STATED EXERCISE:
Carry on the David Cassidy tribute below, starting after its last sentence; the data that follows the tribute is not part of it.

PAGE TEXT:
Why I Will Always Cherish David Cassidy

The image above of David and I almost didn’t happen.  It was taken back in 1990 at a meet-n-greet in Toronto.  If you look closely, you’ll notice his “handler” behind my head motioning with his finger to say “last one”.  I came “this” close to never meeting my idol.  A night I’ll never forget.

My heart is broken today, as my childhood idol (teen heartthrob), David Cassidy has passed away at the age of 67. He might be a little perturbed at me referring to him as a “heartthrob,” as his greatest desire was to be taken seriously as a Singer/Songwriter.

Every week, I’d lie on my belly, hands resting on cheeks, dreamy-eyed while watching him play “Keith Partridge,” eldest brother on “The Partridge Family”. I had all The Partridge Family albums, and his pin-ups were all over my bedroom wall. In fact, as I’d played the first record (“Partridge Family, Sound Magazine”) so much, it developed a scratch.

My dad drove me over to BELL Records distribution plant on Birchmount Road, in Scarborough (on a Saturday, no less) to find another copy. Needless to say, that was futile. He had a voice that could melt butter, and of course that hair, those eyes…and that smile!!

He was my first concert experience at about eight years old, where he’d performed at The CNE Grandstand, here in Toronto. I was so embarrassed when all my mom could say about him, was that he “shook his bum a lot!”

“Cherish,” was his first solo recording, which went to No.15 on the US record charts, and No.2 on the UK charts. To put his success into perspective, in an article written back in the 1970s, rollingstone.com stated that: “Madison Square Garden was filled, five balconies full an hour before the matinee with 20,650 excited females – the same girls who more than 20 years ago would have wept for Sinatra and 10 years ago, for Elvis.”

GIVEN INFORMATION:
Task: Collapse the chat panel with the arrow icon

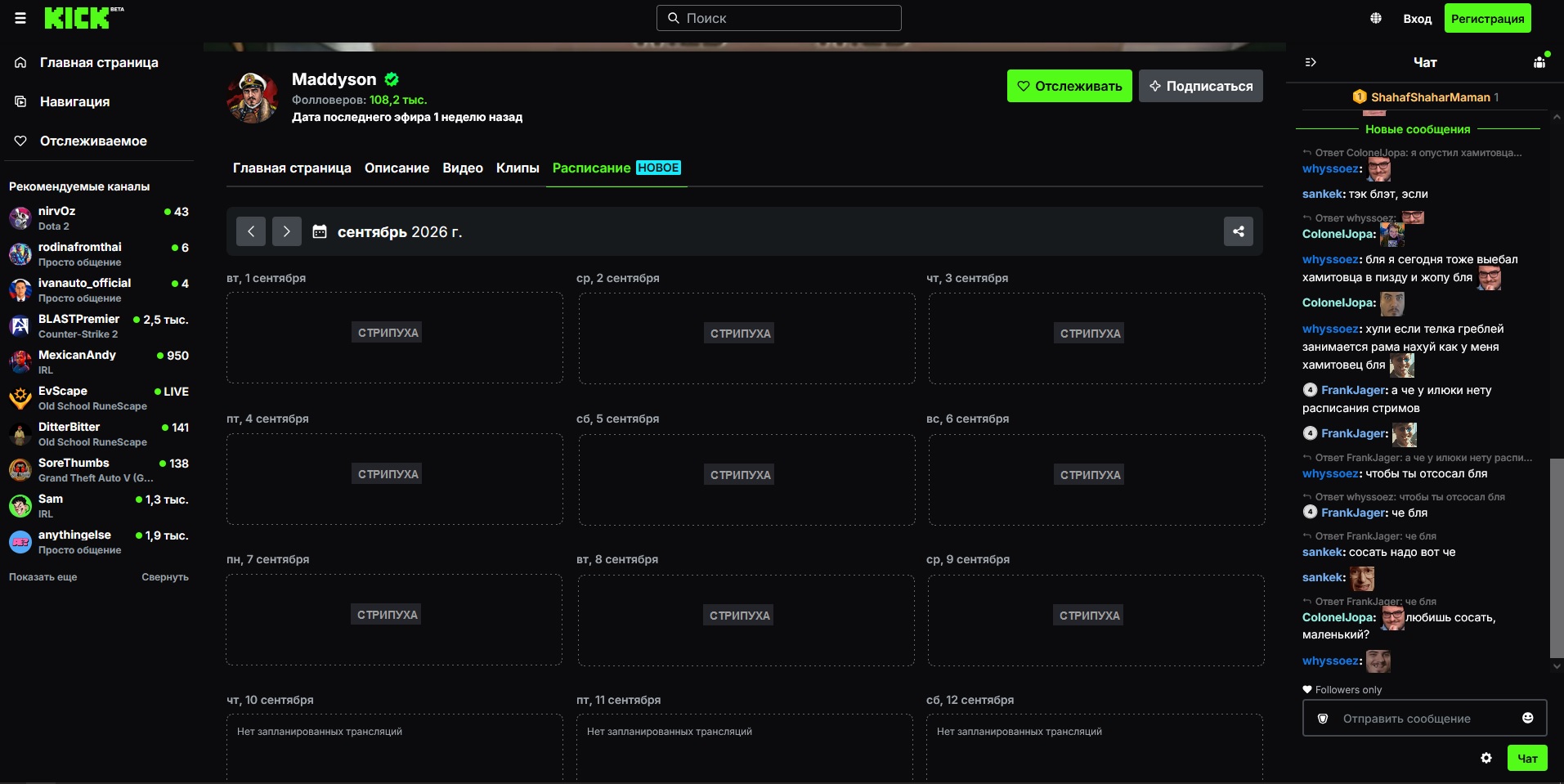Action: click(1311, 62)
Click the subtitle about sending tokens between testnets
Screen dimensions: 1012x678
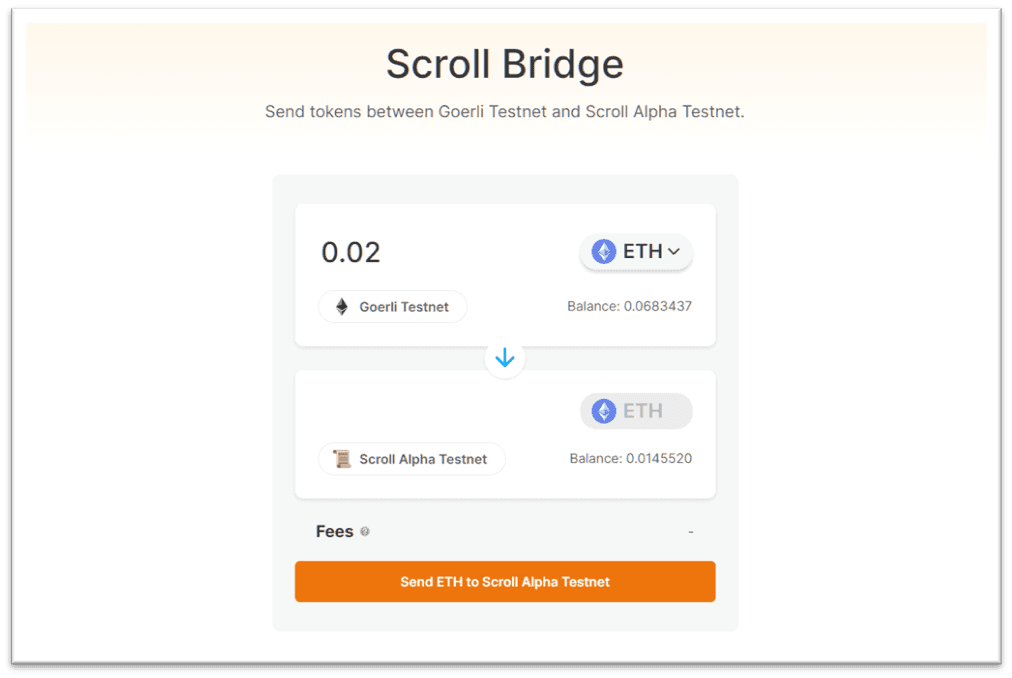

WRITTEN REPLY:
As with most teen idols, fame was a double-edged sword for David Cassidy. He had all the success, fame and money, but what he’d wanted more, was to be taken seriously as a musician. In an interview he’d done on “The Arsenio Hall Show,” back in the 1990s, he’d referred to himself playing Keith Partridge as an “airhead,” though his personal musical heroes were really in the vein of Jimi Hendrix and the band Cream.

At the same time, once the teenyboppers grew up, and the screaming stopped, he’d talked about staying in his room for nine months, not knowing what to do. He really did have to reinvent himself. He was nominated for an Emmy as “outstanding lead actor,” for his one time appearance in the television drama “Police Story.”

He’d also written songs for Cher and the 1990’s super-group “Asia,” as well as having George Michael sing back-up on “The Last Kiss,” co-written by David himself. He was very simply put, a talented man who never really accepted how he’d risen to fame.

He had many demons, as he’d battled with alcohol addiction, which contributed to his recent failing health. Last year he’d also discovered he was suffering with Dementia (the same illness his mother, actress Evelyn Ward also succumbed to).

Last night, I shed a few tears, sang along to his music and reminisced on how much David Cassidy had meant to me. He brought a lot of joy to millions of people, and his smile will forever be etched in celluloid dreams.

Rest in Peace David, I will always “Cherish” you. (1950-2017)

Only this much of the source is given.